Le soir, elle n'aspirait qu'à se blottir dans les bras de Swaran avec un bon livre et de rester dans un silence apaisant.
Soudain, la sonnette de l'entrée se fit entendre alors que celle du four faisait de même. Elle sortit ses pâtes à choux et sursauta quand le nouveau venu parla. //
- Bonjour mon amour. J'ai sentis la douce odeur de tartelettes au citron tout juste sorties du four et je n'ai pu m'empêcher de venir les voir de mes propres yeux. Quelle torture de ne pouvoir que les sentir sans les goûter !
// Swaran ! Son rire était nerveux, voir forcé. Elle fronça les sourcils. Que diable allait-il lui annoncer ? Il annulait leurs fiançailles ? Elle avait le cœur qui battait à cent à l'heure. Que lui cachait-il ? //
- Bon d'accord en réalité je suis surtout venu pour toi. J'ai ... j'ai quelque chose à te dire.
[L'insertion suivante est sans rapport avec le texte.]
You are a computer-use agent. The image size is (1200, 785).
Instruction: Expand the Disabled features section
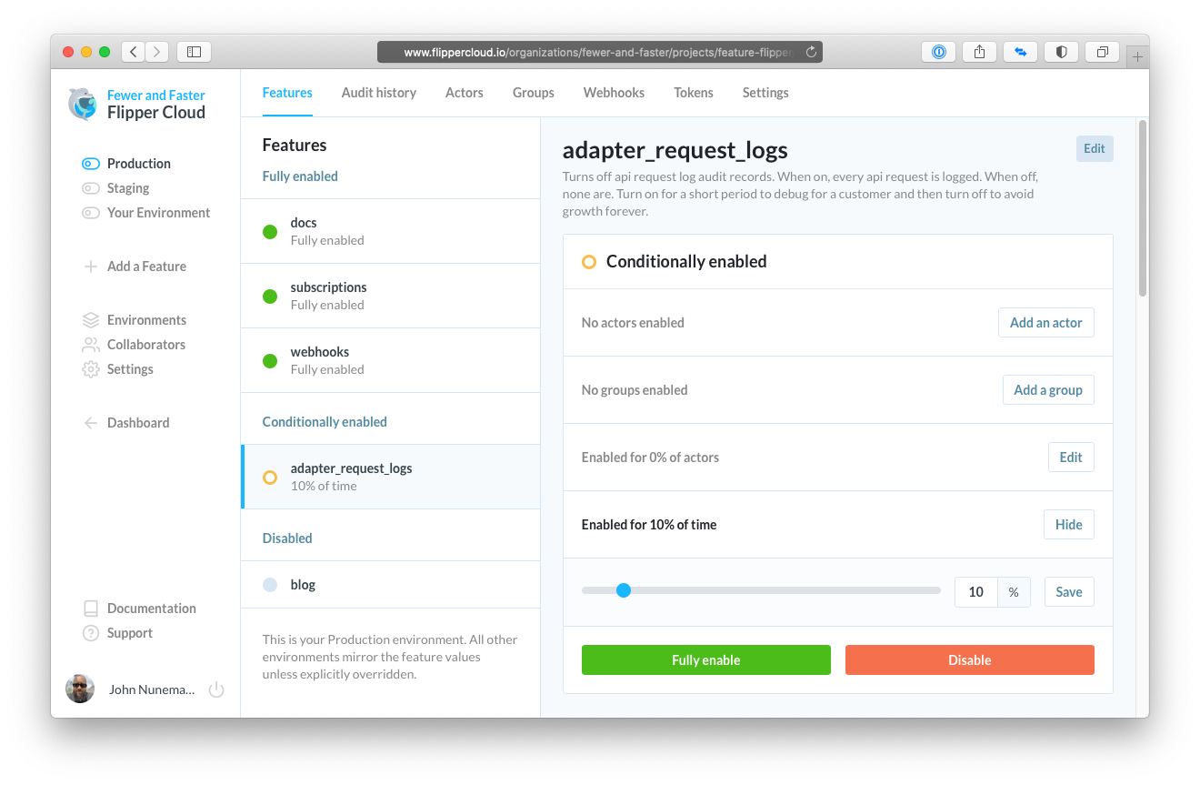[287, 538]
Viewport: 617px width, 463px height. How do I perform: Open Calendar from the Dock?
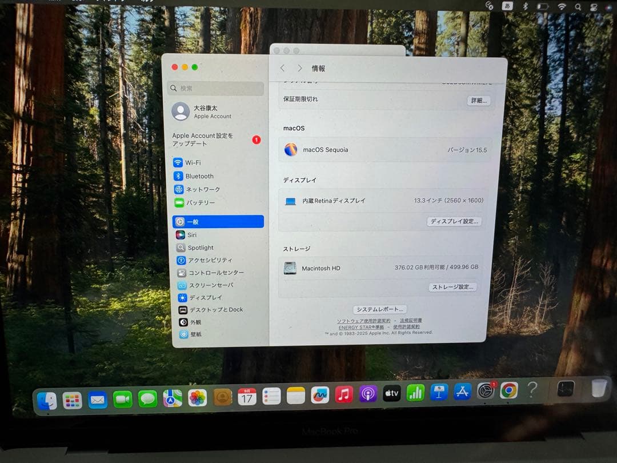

// Elle se tendit, les muscles de ses épaules étaient crispés. Son pire cauchemar se réalisait, n'est-ce pas ? Il voulait tout arrêter ? //
- Je reviens de Sainte Mangouste. Tu sais pour ma blessure à la jambe, je dois .. j'ai quelques visites de routines, rien d'exceptionnel. Ca fait des années que le docteur ne me prescrit plus que de l'arnica. Je lui ai annoncé qu'on allait se marier et il m'a ... il m'a parlé de quelque chose, quelque chose dont j'aurais du me douter déjà avant mais ..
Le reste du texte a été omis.